Needless to say, nothing is happening on the quilting front, other than I finished the last of the embroidered blocks for Bless My Garden and when I'm finished with this post, I'm going to cut the squares so I can begin appliqueing the embroidery to the rust colored fabric.  

So, once again, Happy Easter!

Thursday, April 13, 2017

Quilter's road trip

Let me see if I can remember yesterday.  It seems as though the days are so similar that it's hard to distinguish one from the other. That tells me it's time to break out of this routine and begin doing something different---but what will it be? That's my challenge-to decide what I want to do that will be new, exciting, and above all, interesting.  Don't hold your breath. It may take awhile to decide.  :)

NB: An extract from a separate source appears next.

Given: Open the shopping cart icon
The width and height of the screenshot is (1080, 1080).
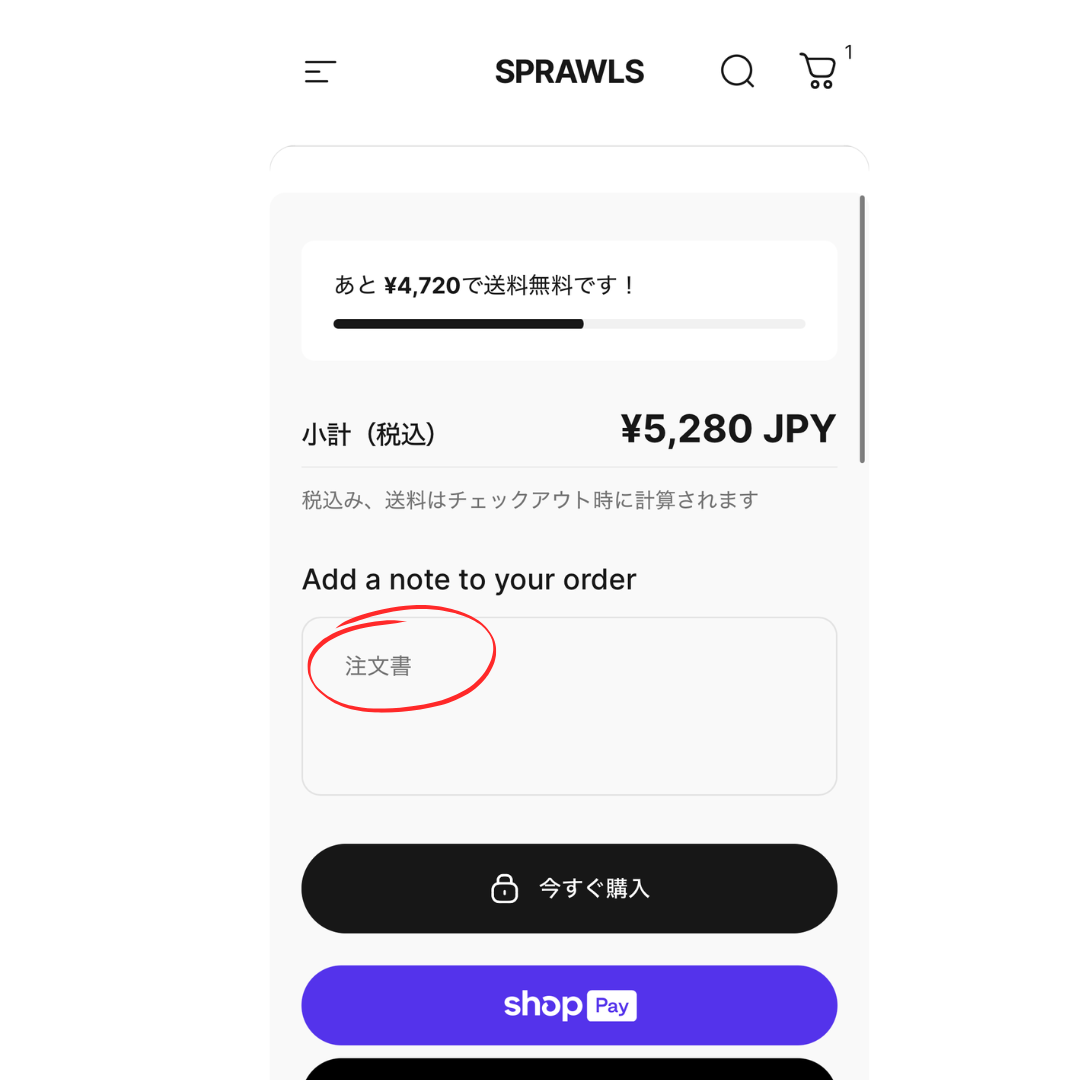Looking at the screenshot, I should tap(817, 71).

I know I spent way too much time on the computer yesterday and the day was half gone before I got off. That's a huge time waster, I know.  I've limited myself to only scanning Facebook on my phone and not spending so much time at the computer going over all the posts.  So far, I've kept to that limit for the past 3 days, so I give myself a pat on the back for that.  

Of the choices I had of things to do yesterday, I passed over making backs for the 2 quilts that need to be sandwiched and tracing the final 2 designs for Bless My Garden, and chose to go on a road trip to the LQS, and I'm so happy that I did!  I went to The Calico Shoppe in Eau Claire, WI, and they had exactly what I was looking for!  The store is as inviting inside as the entrance promises.  

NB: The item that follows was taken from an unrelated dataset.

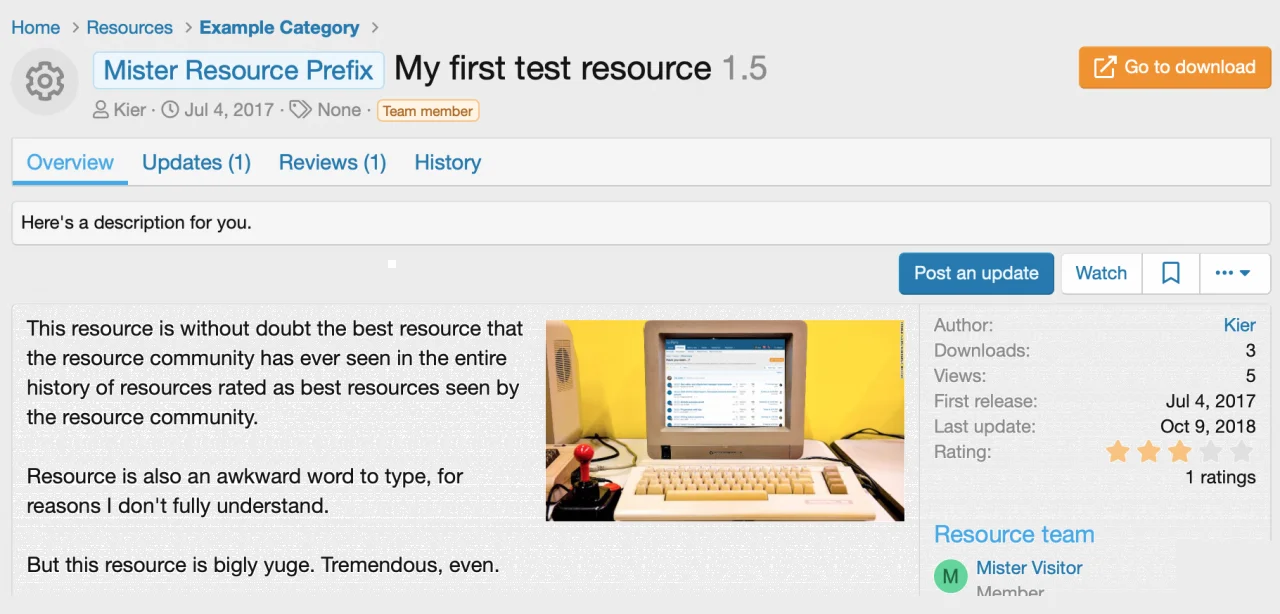
Task: Click the clock icon next to Jul 4, 2017
Action: point(170,110)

Image result for The calico shoppe images

This store seems to specialize in Civil War repro fabrics and I was hoping I could find something in their collection that would work with the embroidery I'm doing. Yes, indeed, they had it.  The first thing was to find a fabric that will work in a quilt I was asked to repair and, with the help of both clerks (the store wasn't very busy when I was there), I was able to.  It's the light grayish blue/green shown in the picture below.  I had them cut enough to make the patches and the binding for the quilt, and rounded it up to a full yard so I'll have leftovers to use in something else.

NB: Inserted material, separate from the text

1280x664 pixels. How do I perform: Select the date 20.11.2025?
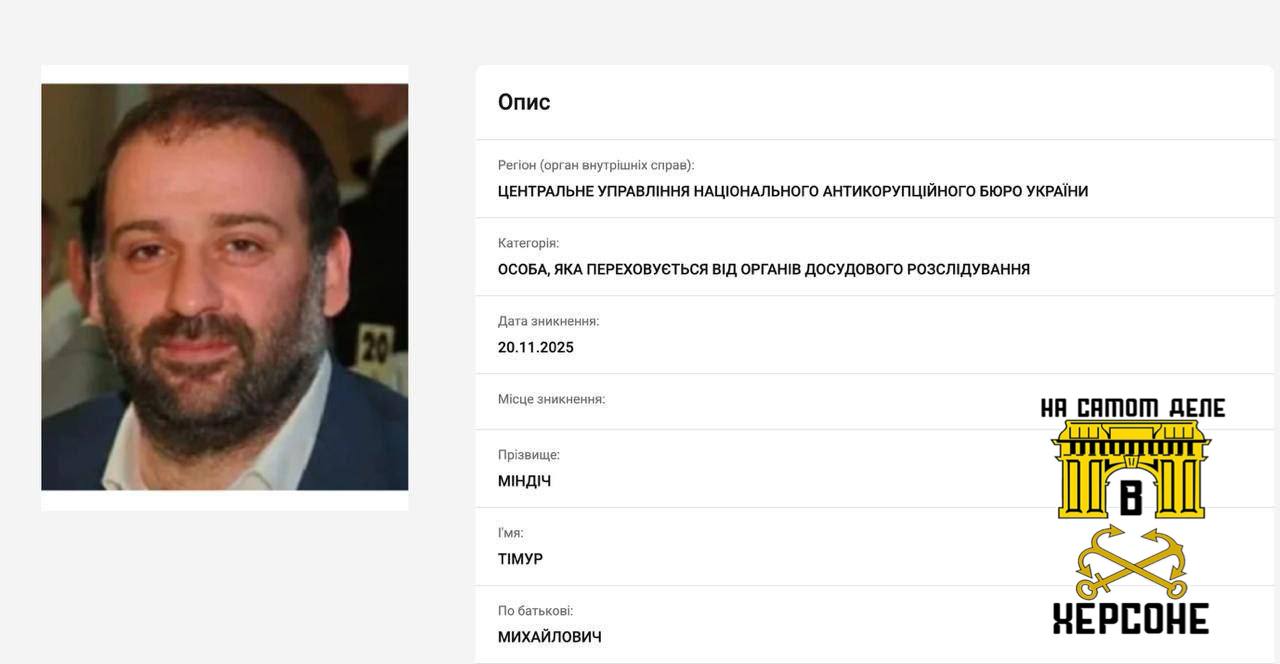[535, 347]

After we found the right fabric for the repairs, we moved on to choose 2 fabrics for Bless My Garden. This was quite a challenge since the sample in the book was done in reds and mine is in gold and greens but I kept choosing fabrics that had red in them.  Not good, so the clerks were able to keep me on track and we finally decided on the rust colored fabric for the background of the embroidered circles as well as the outer borders. For the sashing between the blocks, we chose the lighter colored print which gas a tiny bit of red and an even tinier bit of blue/gray.  I'm glad I had the extra bit included when I decided on the bluish repair fabric since that will work perfectly for the sashing cornerstones in the wall quilt!  Win/Win!

Before I left the store, I had to peek into the sale room where I usually find something to take home with me.  And I spotted this brown with tiny peppermint designs in it.  I bought all 3 1/3 yards that were on the bolt and I'll use it for something in the future.  Maybe in the twin size quilt I have to make for Hands2Heart.  

I love this flying geese quilt that my friend Bonnie and I made a few years ago and want to make another one. I could make the geese out of Civil War fabrics in my stash and use the new brown for the sashing which is green in this photo.  I just have to make sure I can adjust the pattern to make it large enough for the charity.  

Yes, I think this is the project I'll bring to spring retreat next week.  Along with some other things to work on if I get bored or hung up on this quilt.  

Today, I'm going to catch up on some housework so I have a clean house for the weekend.  I'm having surgery on my thumb and wrist tomorrow so I think a clean house would be a good thing.  I also want to trace out the last embroidery designs so I can continue working on them, and I'm determined to find the special needles and thread so I can begin the needle turn applique as soon as I finish the embroidery.

Again, nothing very exciting going on here in NW WI.  The snow we had a couple of days ago melted by evening, and since then it's been cloudy and drizzly.  Perfect weather for sewing, but truly, I wouldn't mind seeing the sun once in awhile.